Boron carbon nitride as efficient oxygen reduction reaction support.

ABSTRACT

The electrocatalytic oxygen reduction reaction (ORR) is crucial for energy conversion systems such as fuel cells and metal-air batteries. Boron carbon nitrogen (BCN) is a novel functional material with a high specific surface area, excellent corrosion resistance, and outstanding electrochemical stability. These properties make BCN an effective ORR catalyst and a promising support for metal catalysts. This study leveraged the strong interaction between BCN and metals to anchor platinum nanoparticles (Pt NPs) onto the BCN surface (Pt/BCN), significantly enhancing the durability of traditional Pt/C catalysts in ORR. The half-wave potential of Pt/BCN is 0.927 V, higher than Pt/XC-72R (0.857 V) and commercial Pt/C (0.879 V).
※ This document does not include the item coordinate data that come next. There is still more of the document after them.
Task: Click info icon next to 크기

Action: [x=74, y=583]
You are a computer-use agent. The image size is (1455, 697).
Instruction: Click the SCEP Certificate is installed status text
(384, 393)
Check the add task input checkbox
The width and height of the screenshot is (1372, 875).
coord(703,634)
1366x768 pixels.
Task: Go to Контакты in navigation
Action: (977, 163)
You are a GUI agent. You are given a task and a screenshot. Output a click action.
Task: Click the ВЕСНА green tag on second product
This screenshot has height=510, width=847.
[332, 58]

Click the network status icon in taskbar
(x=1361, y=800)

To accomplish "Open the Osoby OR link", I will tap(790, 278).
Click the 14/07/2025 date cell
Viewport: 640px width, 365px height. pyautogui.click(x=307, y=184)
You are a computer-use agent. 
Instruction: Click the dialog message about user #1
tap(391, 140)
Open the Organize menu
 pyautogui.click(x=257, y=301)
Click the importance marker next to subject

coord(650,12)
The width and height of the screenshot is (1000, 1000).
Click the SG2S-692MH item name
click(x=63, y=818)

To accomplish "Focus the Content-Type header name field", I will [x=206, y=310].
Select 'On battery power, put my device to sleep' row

Notably, after 10,000 durability test cycles, the mass activity (MA) of Pt/XC-72R and commercial Pt/C decreased by 67 % and 75 %, respectively. Even after 50,000 cycles, Pt/BCN exhibited only a 54 % decrease in MA. Experimental data and density functional theory calculations confirmed increased electron transfer from Pt to the BCN support, indicating a strong electronic metal-support interaction (EMSI) between Pt and BCN. This strong EMSI effectively anchored the Pt NPs, preventing migration and aggregation during the ORR process. Consequently, our research introduces a novel electrocatalyst support material with significant potential for ORR and broader applications.